Or, for those boring old manual clocks, you will have to put them forward an hour yourself. Alternatively, feel free to save time now and manually add an hour in your head every time you check the time, then after a few weeks get around to actually changing them, then spend a few weeks confused about whether you changed them or not and if you still need to add an hour and checking the time on your phone to make sure.
Maybe with your lifestyle. An extra hour of sunlight at the beach throughout summer is a very real benefit for me. I love DST and look forward to it every year.
It’s not about my lifestyle or yours. It’s about the empirical evidence which points to significant health detriments caused by DST, and which fail to find evidence supporting the DST advocates’ claims that it’s good for the economy.

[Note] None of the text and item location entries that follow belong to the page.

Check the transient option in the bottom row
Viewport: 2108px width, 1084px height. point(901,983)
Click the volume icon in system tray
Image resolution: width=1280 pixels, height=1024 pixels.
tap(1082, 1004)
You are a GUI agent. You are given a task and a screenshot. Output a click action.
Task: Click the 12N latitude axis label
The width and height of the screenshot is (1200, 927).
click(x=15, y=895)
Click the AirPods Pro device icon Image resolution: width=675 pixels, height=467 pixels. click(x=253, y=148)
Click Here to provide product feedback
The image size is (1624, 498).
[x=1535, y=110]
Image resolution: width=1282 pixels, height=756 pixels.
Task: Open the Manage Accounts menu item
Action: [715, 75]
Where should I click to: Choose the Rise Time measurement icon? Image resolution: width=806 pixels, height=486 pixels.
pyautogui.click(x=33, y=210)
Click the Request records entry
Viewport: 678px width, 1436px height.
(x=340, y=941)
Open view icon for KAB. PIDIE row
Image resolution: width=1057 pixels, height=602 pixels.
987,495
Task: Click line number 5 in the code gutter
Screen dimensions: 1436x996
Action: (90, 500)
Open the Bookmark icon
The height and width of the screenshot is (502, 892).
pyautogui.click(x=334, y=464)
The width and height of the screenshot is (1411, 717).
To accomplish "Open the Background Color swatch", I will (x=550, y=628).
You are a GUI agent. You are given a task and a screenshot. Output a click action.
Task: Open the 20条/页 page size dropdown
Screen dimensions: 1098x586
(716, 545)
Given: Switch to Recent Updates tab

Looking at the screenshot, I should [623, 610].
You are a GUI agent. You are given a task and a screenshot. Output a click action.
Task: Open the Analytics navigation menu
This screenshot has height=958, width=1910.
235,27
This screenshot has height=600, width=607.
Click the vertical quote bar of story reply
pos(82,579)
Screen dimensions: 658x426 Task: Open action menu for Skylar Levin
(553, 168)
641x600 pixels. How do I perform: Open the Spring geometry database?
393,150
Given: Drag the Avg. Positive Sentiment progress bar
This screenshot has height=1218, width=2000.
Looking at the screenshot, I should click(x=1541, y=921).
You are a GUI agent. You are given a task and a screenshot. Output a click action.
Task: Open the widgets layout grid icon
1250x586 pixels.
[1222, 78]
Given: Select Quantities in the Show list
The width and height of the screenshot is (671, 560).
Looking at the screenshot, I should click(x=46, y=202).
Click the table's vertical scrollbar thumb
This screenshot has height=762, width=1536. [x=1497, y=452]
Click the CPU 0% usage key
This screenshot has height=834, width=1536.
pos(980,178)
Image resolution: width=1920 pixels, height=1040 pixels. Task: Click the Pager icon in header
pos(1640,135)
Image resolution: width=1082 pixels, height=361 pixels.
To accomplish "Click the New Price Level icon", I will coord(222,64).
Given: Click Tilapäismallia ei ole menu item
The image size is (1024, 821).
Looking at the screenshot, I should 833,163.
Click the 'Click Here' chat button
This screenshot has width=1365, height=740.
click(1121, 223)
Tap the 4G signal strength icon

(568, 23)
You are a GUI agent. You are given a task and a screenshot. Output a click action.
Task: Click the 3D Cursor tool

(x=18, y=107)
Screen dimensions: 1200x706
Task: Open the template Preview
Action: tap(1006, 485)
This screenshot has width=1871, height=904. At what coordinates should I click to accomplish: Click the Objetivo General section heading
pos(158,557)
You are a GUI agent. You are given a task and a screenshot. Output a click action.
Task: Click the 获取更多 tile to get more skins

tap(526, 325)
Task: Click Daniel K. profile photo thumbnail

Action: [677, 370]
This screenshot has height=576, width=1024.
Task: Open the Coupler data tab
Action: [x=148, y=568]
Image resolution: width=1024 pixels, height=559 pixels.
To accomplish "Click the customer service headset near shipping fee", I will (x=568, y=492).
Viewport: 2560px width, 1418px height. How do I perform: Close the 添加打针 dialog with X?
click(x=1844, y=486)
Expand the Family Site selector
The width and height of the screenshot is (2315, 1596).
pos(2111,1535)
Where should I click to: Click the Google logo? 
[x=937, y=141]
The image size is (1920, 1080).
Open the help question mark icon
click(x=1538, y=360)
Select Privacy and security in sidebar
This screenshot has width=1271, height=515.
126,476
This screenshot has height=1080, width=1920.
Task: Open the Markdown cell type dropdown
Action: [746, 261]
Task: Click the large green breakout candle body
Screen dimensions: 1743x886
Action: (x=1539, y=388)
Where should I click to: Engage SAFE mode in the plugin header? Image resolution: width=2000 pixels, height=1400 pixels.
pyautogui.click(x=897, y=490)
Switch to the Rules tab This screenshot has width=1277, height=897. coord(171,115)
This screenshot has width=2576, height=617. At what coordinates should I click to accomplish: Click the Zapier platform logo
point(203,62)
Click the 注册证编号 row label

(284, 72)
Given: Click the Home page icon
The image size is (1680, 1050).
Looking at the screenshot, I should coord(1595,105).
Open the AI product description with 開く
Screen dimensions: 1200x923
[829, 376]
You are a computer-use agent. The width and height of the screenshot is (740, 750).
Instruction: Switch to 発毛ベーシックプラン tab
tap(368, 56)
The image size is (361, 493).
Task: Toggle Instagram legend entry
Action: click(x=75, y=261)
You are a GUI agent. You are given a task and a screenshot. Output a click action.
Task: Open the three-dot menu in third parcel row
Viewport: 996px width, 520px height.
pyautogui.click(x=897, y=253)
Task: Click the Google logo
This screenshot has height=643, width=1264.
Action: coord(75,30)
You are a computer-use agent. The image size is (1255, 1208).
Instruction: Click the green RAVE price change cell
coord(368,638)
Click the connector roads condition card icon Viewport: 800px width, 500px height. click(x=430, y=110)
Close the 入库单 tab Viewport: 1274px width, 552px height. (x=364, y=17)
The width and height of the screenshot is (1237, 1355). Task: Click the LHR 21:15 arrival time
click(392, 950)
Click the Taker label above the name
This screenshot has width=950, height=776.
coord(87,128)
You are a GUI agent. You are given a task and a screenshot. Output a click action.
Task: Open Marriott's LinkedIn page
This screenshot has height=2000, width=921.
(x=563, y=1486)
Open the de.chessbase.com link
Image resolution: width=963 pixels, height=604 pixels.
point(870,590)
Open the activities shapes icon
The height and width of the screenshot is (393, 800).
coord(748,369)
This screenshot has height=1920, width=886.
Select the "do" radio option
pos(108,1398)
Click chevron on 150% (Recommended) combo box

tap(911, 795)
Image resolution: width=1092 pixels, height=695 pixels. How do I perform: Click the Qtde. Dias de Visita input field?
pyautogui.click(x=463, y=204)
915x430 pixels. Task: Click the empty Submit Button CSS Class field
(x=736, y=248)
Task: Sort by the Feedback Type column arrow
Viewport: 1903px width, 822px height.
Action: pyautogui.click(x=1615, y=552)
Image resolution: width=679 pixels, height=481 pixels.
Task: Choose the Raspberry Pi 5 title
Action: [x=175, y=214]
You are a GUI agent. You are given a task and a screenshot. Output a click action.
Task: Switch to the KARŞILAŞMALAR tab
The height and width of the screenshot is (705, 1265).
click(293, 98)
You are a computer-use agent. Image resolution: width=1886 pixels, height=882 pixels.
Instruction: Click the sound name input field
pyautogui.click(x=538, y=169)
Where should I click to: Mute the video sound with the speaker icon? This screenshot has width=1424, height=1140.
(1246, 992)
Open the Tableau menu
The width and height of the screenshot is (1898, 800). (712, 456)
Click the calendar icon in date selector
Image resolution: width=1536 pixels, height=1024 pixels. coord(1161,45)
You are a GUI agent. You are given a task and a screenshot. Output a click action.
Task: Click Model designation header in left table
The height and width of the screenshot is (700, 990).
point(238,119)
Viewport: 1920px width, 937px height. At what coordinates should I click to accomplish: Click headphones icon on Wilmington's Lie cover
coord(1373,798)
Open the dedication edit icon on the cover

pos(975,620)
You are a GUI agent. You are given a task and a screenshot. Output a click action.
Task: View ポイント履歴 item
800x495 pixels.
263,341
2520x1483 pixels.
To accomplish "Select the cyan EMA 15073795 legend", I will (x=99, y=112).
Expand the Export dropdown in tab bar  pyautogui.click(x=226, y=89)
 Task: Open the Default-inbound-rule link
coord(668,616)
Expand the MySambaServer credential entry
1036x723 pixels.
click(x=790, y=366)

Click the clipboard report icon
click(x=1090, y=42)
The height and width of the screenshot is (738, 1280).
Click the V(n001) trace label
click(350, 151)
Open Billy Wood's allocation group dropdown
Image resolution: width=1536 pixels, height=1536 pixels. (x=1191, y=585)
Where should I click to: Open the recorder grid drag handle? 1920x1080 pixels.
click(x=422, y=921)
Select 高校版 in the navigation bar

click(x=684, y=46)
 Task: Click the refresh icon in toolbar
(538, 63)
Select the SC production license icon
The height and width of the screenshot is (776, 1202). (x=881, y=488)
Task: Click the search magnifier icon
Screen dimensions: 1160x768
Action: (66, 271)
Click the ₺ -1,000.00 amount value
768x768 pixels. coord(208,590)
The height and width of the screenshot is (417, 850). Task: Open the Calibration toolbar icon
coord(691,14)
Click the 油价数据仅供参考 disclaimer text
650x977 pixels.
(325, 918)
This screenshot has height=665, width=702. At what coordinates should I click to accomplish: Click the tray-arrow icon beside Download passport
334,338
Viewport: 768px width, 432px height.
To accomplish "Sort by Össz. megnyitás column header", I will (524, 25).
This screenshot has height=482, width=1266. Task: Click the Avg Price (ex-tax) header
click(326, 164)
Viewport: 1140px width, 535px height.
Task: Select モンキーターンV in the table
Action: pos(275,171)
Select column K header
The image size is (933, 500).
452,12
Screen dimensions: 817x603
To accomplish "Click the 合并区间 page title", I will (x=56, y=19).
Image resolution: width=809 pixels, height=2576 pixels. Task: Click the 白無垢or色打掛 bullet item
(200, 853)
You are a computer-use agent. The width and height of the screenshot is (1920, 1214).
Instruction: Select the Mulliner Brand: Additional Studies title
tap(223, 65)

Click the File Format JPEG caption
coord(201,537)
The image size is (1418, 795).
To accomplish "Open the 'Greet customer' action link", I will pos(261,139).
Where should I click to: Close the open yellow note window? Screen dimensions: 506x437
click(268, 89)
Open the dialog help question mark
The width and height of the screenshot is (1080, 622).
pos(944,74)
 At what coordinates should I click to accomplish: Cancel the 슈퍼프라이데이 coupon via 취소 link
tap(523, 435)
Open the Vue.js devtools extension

None of that has anything to do with my reply, though. I am only contesting your claim that DST has no real benefits.
Correct. That is the case.
When ever I would go camping at the beach in summer, I would get up earlier in the morning and go for a walk. It was still fresh, not too hot and the beach wasn’t crowded by day-trippers.
This is the correct way to get an extra hour of sunlight at the beach in summer.
I assume that you go to the beach in summer to get away from the Rat Race of 9-5, peak hour traffic and other artificial time constraints.
Do not become beholden to a clock to tell you that it is time to get up. If it is time to get up, get up!